要注意要執行 `predict()` function 前還是要在 shell 用 `bert-serving-start` 把 model run 起來。

`predict()` function 會先取得 query sentence 的 sentence representation，接著再與先前 dataset 取得的 Bert sentence representation 去算 cosine similarity，數值越高就與現在這個 query sentence 越相似。

In [None]:
from sklearn import preprocessing
import pandas as pd
import os

path = os.path.join("..","data","./newdata_clean.xlsx")

df = pd.read_excel(path).drop_duplicates(subset="question", keep='last')

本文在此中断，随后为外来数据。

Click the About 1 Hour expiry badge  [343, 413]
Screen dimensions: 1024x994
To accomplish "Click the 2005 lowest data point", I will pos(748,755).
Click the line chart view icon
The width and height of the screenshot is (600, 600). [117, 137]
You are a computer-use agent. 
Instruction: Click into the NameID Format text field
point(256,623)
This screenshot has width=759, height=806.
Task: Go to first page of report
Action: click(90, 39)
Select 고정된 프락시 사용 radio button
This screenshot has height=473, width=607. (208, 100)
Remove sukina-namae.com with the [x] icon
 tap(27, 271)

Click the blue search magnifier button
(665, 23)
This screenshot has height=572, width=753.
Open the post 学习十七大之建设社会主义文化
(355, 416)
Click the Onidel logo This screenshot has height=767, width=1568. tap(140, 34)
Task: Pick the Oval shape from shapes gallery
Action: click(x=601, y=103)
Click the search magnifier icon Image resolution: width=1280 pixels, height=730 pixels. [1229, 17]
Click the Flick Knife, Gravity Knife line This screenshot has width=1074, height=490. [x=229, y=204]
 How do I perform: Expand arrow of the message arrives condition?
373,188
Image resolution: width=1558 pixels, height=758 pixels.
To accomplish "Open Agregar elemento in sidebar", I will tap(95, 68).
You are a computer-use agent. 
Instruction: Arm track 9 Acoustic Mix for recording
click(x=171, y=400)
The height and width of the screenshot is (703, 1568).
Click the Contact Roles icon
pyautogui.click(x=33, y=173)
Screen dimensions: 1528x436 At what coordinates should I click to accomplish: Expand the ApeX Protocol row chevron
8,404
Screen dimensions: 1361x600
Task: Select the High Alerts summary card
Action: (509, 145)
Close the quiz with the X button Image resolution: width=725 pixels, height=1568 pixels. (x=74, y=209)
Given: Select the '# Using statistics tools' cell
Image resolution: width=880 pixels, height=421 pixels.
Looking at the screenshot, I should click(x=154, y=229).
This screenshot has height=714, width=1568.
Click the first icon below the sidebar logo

le = preprocessing.LabelEncoder()
le.fit(df['catName'].unique())
num_classes = len(le.classes_)
class_list = list(le.classes_)

for i, c in enumerate(class_list):
    print("{}: {}".format(i, c))

print("number of classes:",num_classes)
df.loc[:,'catName'] = le.transform(df.loc[:,'catName'])
data = df[['question', 'catName']]

data.set_index('question',inplace=True)
print(data.head())
data = data
data.head()

In [None]:


def predict_index(index, num_related=3, verbal=False):
    if verbal:
        print("Query: {}".format(clean_data[index]))
    
    similarity = torch.matmul(bert_norm, bert_norm[index].view(-1,1))
    rank = torch.argsort(similarity, dim=0, descending=True)
    ret = []
    for i in range(1, num_related + 1):
        ret.append(reduced_data[rank[i]])
        if verbal:
            print("\n" + "=" * 10 + "Similarity: {}".format(similarity[rank[i]][0]) + "=" * 10)
            print(re.sub(r'<[^<]*?/?>', '', reduced_data[rank[i]])) # remove output sentence html 
            #print()
            #print(clean_data[rank[i]])
    return ret

In [None]:
gt_list = []
predict_list = []

for index in trange(len(clean_data)):
    ret = predict_index(index, verbal=False)
    gt = data.loc[reduced_data[index]]['catName']
    #print(gt)
    gt_list.append(gt)
    predict_class_index = list(map(lambda s: data.loc[s]['catName'], ret))
    #print(predict_class_index)
    predict_list.append(predict_class_index)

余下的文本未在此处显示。